Bu açıklama, BM Mülteciler Yüksek Komiseri Filippo Grandi’ye atfedilebilir.
BM Mülteci Örgütü UNHCR, Avrupa’nın çeşitli sınırlarında mültecilere ve göçmenlere yönelik, birçoğu trajik biçimde ölümle sonuçlanan şiddet olaylarındaki ve ciddi insan hakları ihlallerindeki artıştan derin endişe duymaktadır.
UNHCR ve diğer BM kuruluşlarının, hükümetler arası kuruluşların ve STK’ların şiddet, kötü muamele ve geri itme uygulamalarını sona erdirmek için defalarca çağrı yapmasına rağmen, Avrupa Birliği (AB) içinde ve ötesinde, kara ve deniz sınırlarındaki birden çok giriş noktasında bu tür uygulamaların yaşandığı düzenli olarak bildirilmeye devam ediyor.

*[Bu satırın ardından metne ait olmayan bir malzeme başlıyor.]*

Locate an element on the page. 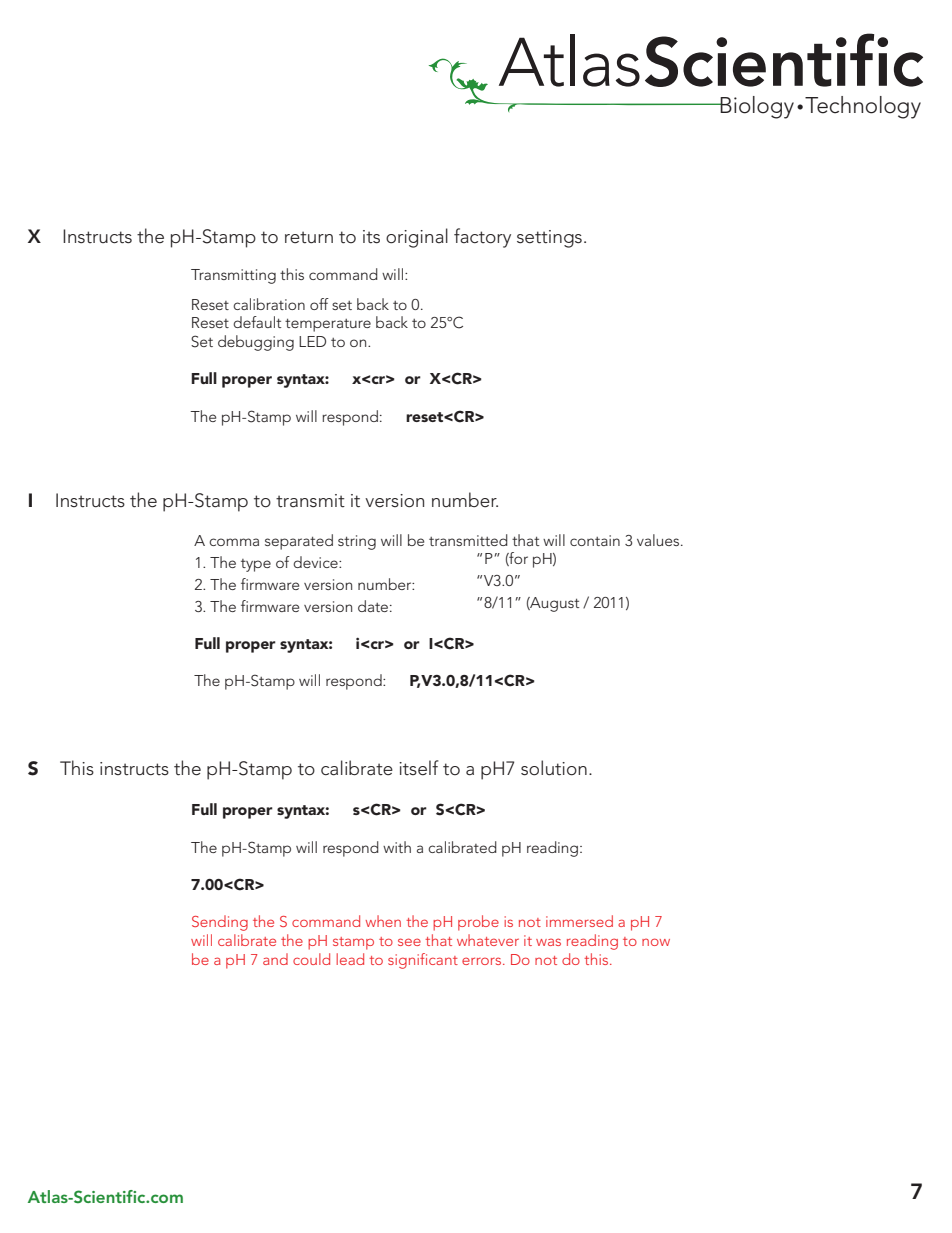 The image size is (952, 1233). whatever is located at coordinates (488, 940).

2020 yılının başından bu yana UNHCR’nin Yunanistan tarafından yaklaşık 540 kayıt dışı geri gönderme vakasını kaydettiği Yunanistan’ın Türkiye ile olan kara ve deniz sınırlarından tekrar tekrar gelen tutarlı raporlar bizi endişelendiriyor. AB üye devletlerinin sınırlarında olmak üzere Orta ve Güneydoğu Avrupa’da da rahatsız edici olayların yaşandığı aktarılıyor.
Pek çok olay çeşitli nedenlerle bildirilmemesine rağmen, UNHCR, Avrupa genelinde geri itilen ve rahatsız edici bir tehdit, yıldırma, şiddet ve aşağılama döngüsüne maruz kaldığını bildiren binlerce insanla mülakat gerçekleştirdi. İnsan yaşamına kayıtsızlığın geldiği noktayı gösterir biçimde, insanlar, denizde cankurtaran sallarında akıntıya terk edildiklerini ve hatta bazen doğrudan suya atıldıklarını anlattılar. Bir kişi Ocak ayında olmak üzere Ege Denizi’nde Eylül 2021’den bu yana bu tür olaylarda en az üç kişinin öldüğü bildiriliyor. İnsanların kıyafetlerinin çıkartılarak sert hava koşullarında acımasızca geri itildiğine dair birbiri ardına gelen ifadeler, kara sınırlarında da aynı derecede korkunç uygulamalar sık sık rapor ediliyor.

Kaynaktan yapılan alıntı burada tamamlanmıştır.